Как я впервые узнала, что нет справедливости
Лето. Мне семь лет. С нетерпением жду сентября. К школе я готова, считаю, читаю, ведь родители — учителя. Целыми днями на речке купаюсь до синевы, ловлю раков и рыбу. Подружка, Нина Дурных, которая на год старше меня, спросила:
— Материться можешь? Нет? А как же ты в школу пойдёшь? Если до школы не научишься, потом уже будет поздно!
Видя, что я испугалась и чуть не плачу, успокоила:
— Не дрейфь, старуха, до вечера научу.
Дома я радостно доложила маме, что матерюсь уже отлично, к школе готова, что с Дурных полдня тренировалась. Мама посоветовала поменьше играть с Ниной, так как ничему хорошему она не научит. Как же она ошибалась!

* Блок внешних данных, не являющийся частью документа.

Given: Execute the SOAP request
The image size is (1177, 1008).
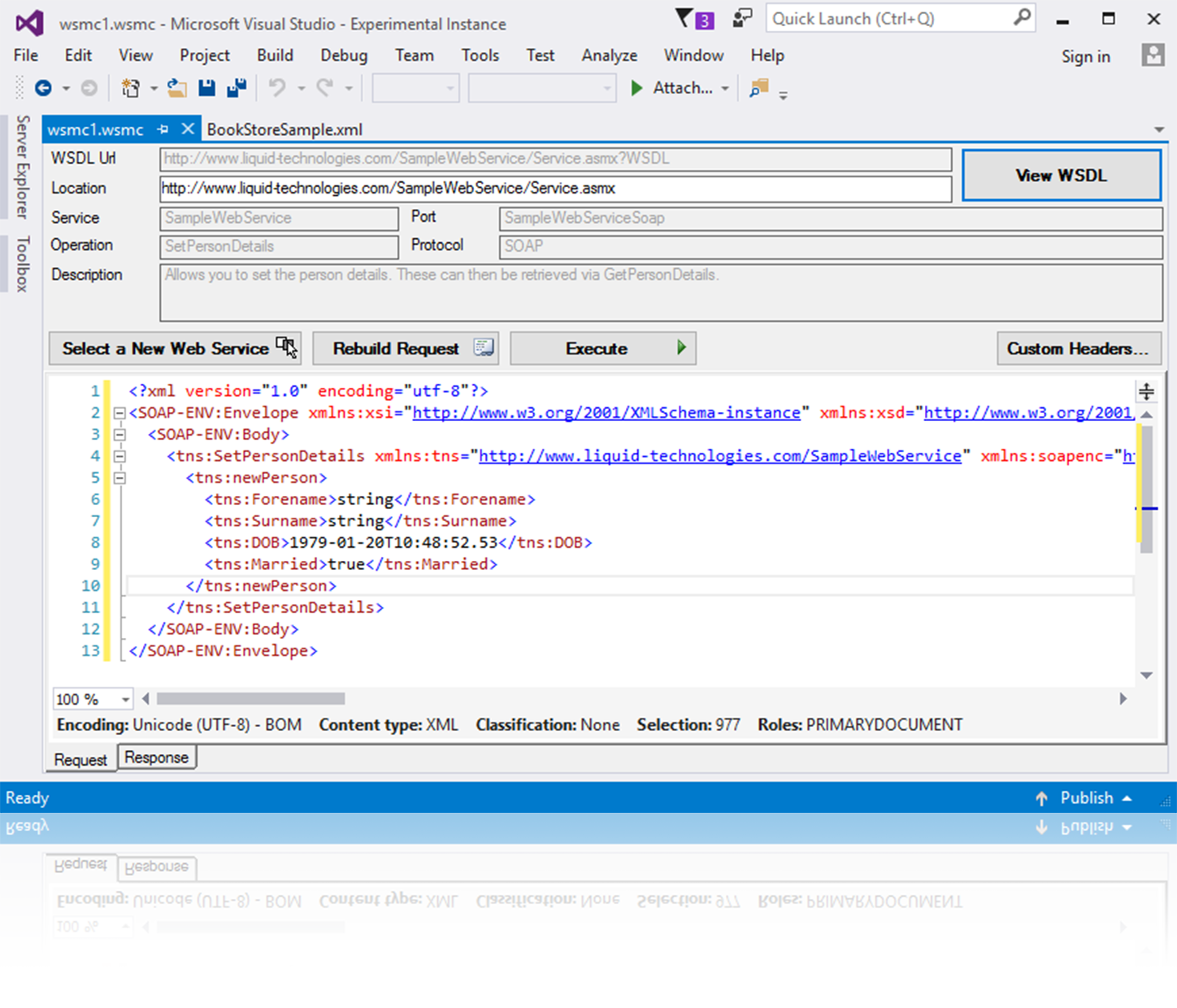Looking at the screenshot, I should click(602, 348).
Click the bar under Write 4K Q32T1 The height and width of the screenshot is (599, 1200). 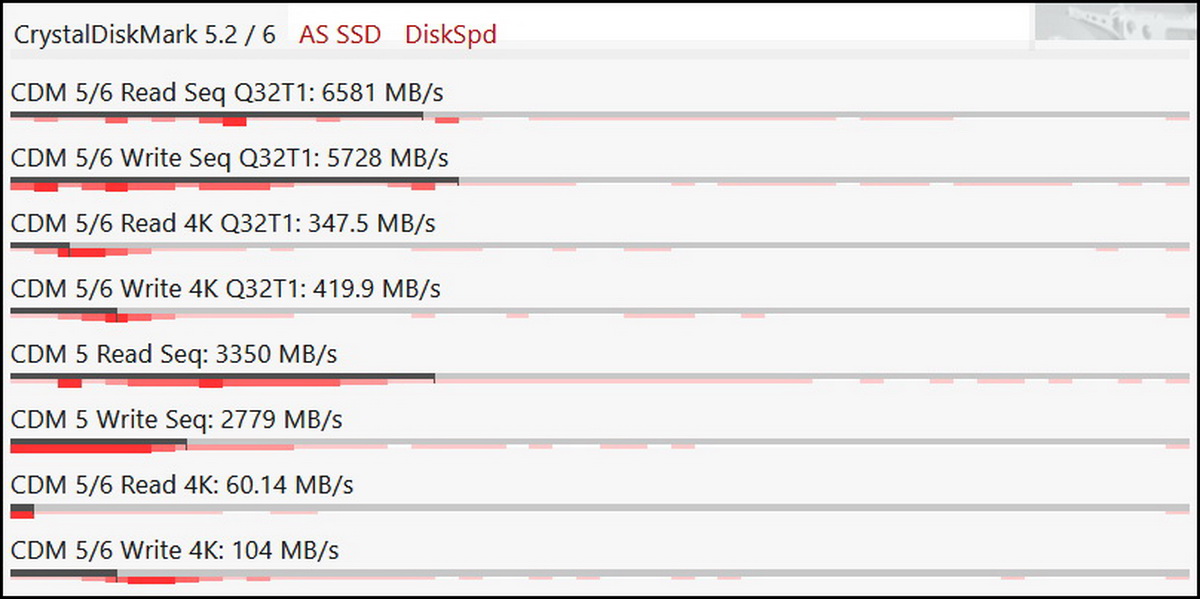click(x=63, y=312)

На следующий день Нина научила меня чудесной песне про «парня в кепке зуб золотой». Слова были просто умилительные:
«Разрешите, почтенная дама, одинокий нарушить покой?
И приблизился к Сонечке ближе парень в кепке, зуб золотой.»
Потом они полюбили друг друга, но начальник милиции отдал Сонечке строгий наказ — убить парня в 17-й камере, она приказ исполнила, выстрелила:
«И только кепка на полу валялась
И был выбит зуб золотой!»
У меня слёзы текли от такой задушевности. А мама сказала, что песня блатная и петь её не надо. Да как не петь? Душа моя пела! Я на речке так голосила, что родители мою песню дома слышали, прочувствовали весь её трагизм и отстали.
Эта песня очень понравилась Семёну, который делал нам ставни на окнах. Он сказал, что с такой красотой и голосом я обязательно стану артисткой, только петь надо как можно громче. Я поверила.
Началась школа, у меня были сплошь пятёрки, но по пению почему-то четвёрки… Я пела громче всех! Нина Григорьева пела тихим голосом, но ей ставили пятёрки. Так я впервые узнала, что нет в мире справедливости. Нина Дурных посоветовала поматериться, легче, мол, станет. Не помогло. Мама же рекомендовала убавить громкость и петь душой. Жизнь наладилась! Слушайте мамочек!
Туфельки
Детство моё было босоногим, с цыпками, ссадинами и порезами — всё лето лётала босиком. К школе мальчишкам и девчонкам покупали коричневые сандалии, которые в момент до крови натирали пятки.
И вот сестра привезла мне из Хабаровска тряпичные беленькие, с красными божьими коровками, туфельки. Я была счастлива! Прыгала в них, задирала ноги выше головы, кружилась, ощущала себя раскрасавицей.
Прибежала подружка Валя, которая была старше меня на два года и уже перешла в третий класс.
— Отличные туфельки, но в них ты, наверное, будешь плохо прыгать!
— Да нет! Они такие удобные, мяконькие, лёгонькие, любименькие!
Валентина не верила. Она повела меня к большой луже, стала сама прыгать через неё.
— Хоп! Хоп! А тебе, Танька, слабо!
Я разбежалась и… не допрыгнула. Слёзы потекли рекой.
Мама с сестрой успокаивали, папа улыбался, а Валька хохотала и показывала язык.